While previous studies have looked at the impact of the use of personalized music on dementia patients, the research by Quinn-Lee, Mowry and their students examined the impact of personalized music on patients’ caregivers, whether they are loved ones who are stressed and dealing with the emotional burdens of caring for the patients at home, or nursing home employees.

Alissa Peanasky, a social work major and music minor, was thrilled when Quinn-Lee approached her about becoming a student researcher.

“Dr. Quinn-Lee knew I had a passion for finding a way to use music in my profession,” Peanasky said. “She also knew that I have personal experience with dementia and that this project would be meaningful to me.”

According to previous research, playing music for clients can help with the behavioral issues often associated with dementia, as well as decrease the client’s anxiety and depression, often calming them and making them more happy, social and engaged with the world around them.

Little research has been done on the music’s impact on caregivers, which made participating in the research project all the more exciting, Peanasky said.

“It is exciting to do a research project that has never been done,” she said. “Doing research has been such an amazing learning experience. I had the opportunity to work with clients as a social worker. It was a safe and structured environment where I was able to practice my skills and learn from my mistakes. I was able to work with a demographic I hadn’t envisioned myself working with, and I realized how much I loved it.”

The three-month study conducted by Quinn-Lee and the students analyzed 22 home-based caregivers, while Mowry’s study looked at caregivers in long-term care facility settings.

First, the students conducted interviews with both the patients and their caregivers, as well as the patients’ friends and family members, about music preferences. From there, students created personalized playlists for each patient, providing each of them with an iPod, charger, over-the-ear headphones and gift cards for $50 worth of music. The equipment was purchased at low cost through Music & Memory, which also provided the students and faculty members training and certification in the use of personalized music with dementia patients.

The researchers met with the participants at least twice more to check in over the course of the study. Based on feedback, students would help teach clients how to use the iPods, and sometimes change the songs.

“They got experience really doing research from the beginning on,” Quinn-Lee said. “They were also involved with going out to all the participants’ homes for my study. They were the ones doing the interviews, gathering the information and data, and gathering the music out in the community.”

Being directly involved with clients and the overall research allowed Peanasky to see the impact of her research, and it gave her a look at what she can expect during her career as a social worker.

“I had one participant who was nonverbal, and had been for some time,” Peanasky said. “I placed the headphones on their ears with their personalized music playing.
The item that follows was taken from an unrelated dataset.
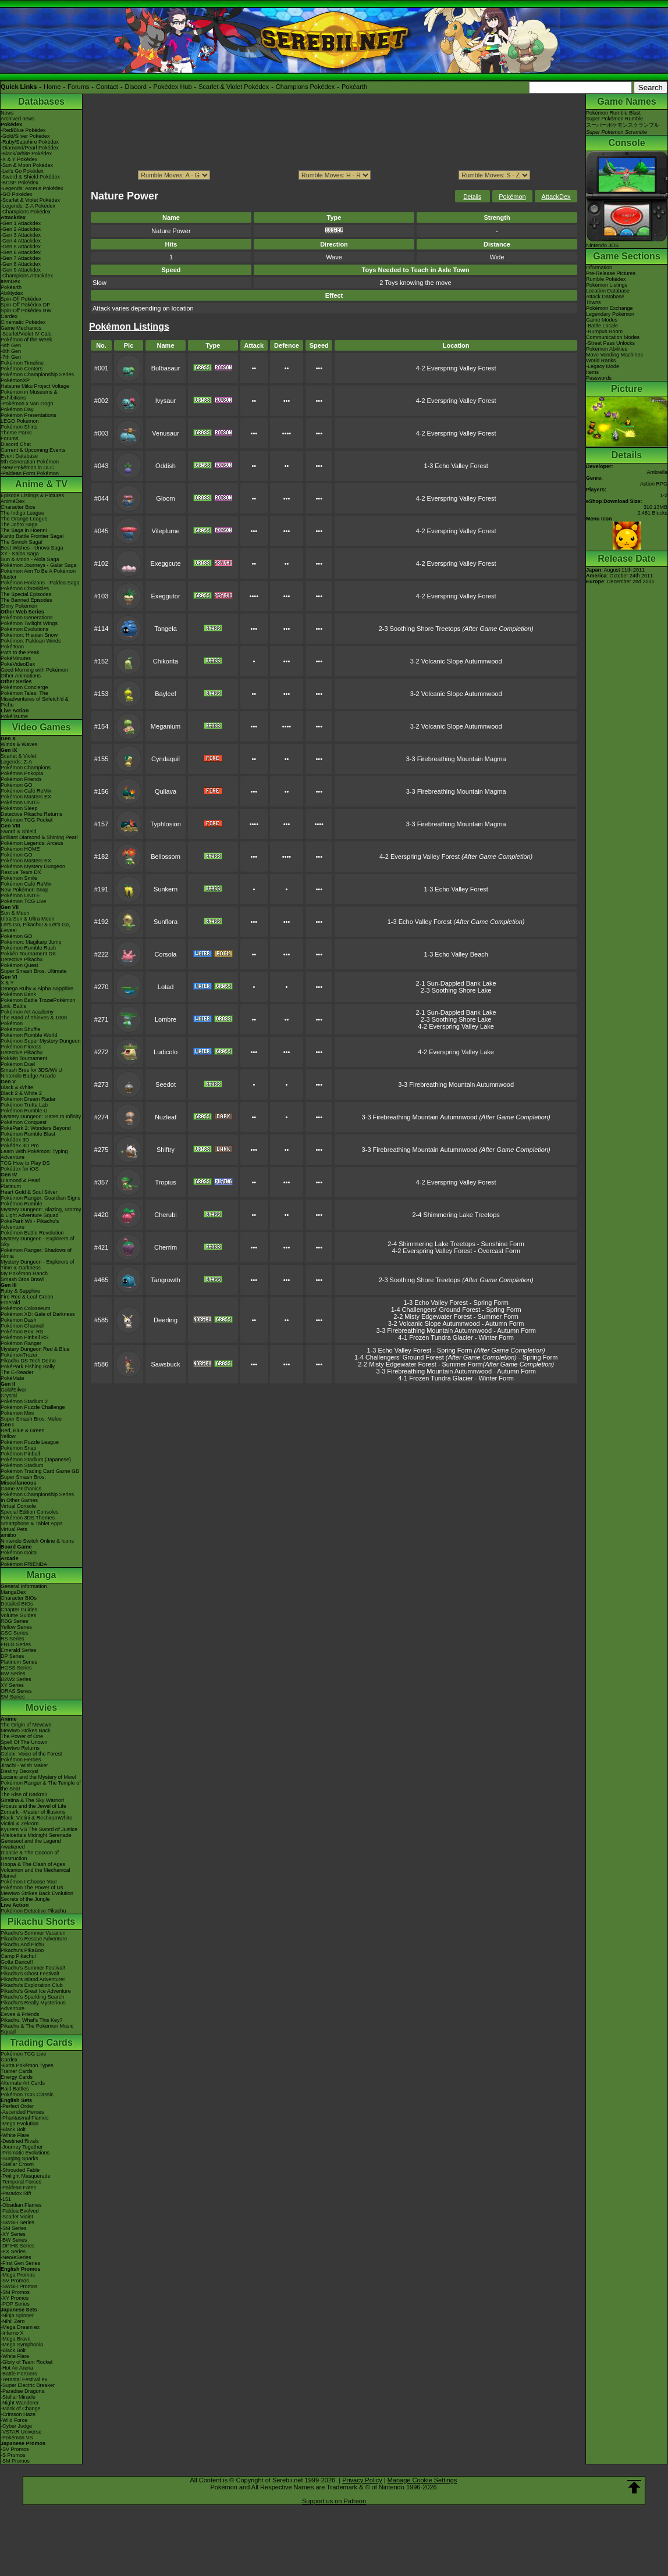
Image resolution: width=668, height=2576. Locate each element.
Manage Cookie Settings (422, 2480)
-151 (6, 2199)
I then started writing down information for their caregiver. As I was doing this, the participant started dancing and singing along to their music. It was a life-changing moment and showed me how much of an impact this research could have.”

As they work toward publishing their findings and securing another grant to continue their work, Peanasky says one of the most unique aspects of the research is the support the students received throughout the process.

“We have amazing staff support from Dr. Quinn-Lee and Dr. Mowry,” she said. “They are involved in the process and are amazing educators. We could not be able to do this research without them.”

The students also partnered with outside agencies, including the Eau Claire Aging and Disability Resource Center, which provided a social worker to accompany the student researchers during their patient visits. This allowed the students to feel more comfortable, and gave them more credibility as researchers, Peanasky said.

The students were able to present their findings at UW-Eau Claire’s annual Celebration of Excellence in Research and Creative Activity, the National Conference on Undergraduate Research in North Carolina, the spring conference of the Wisconsin Council on Social Work Education, and the Provost’s Honors Symposium at UW-Eau Claire.

“The students were pretty in awe that they were doing this as undergrads,” Quinn-Lee said. “They realized the importance of research and impacting people’s lives as social workers.”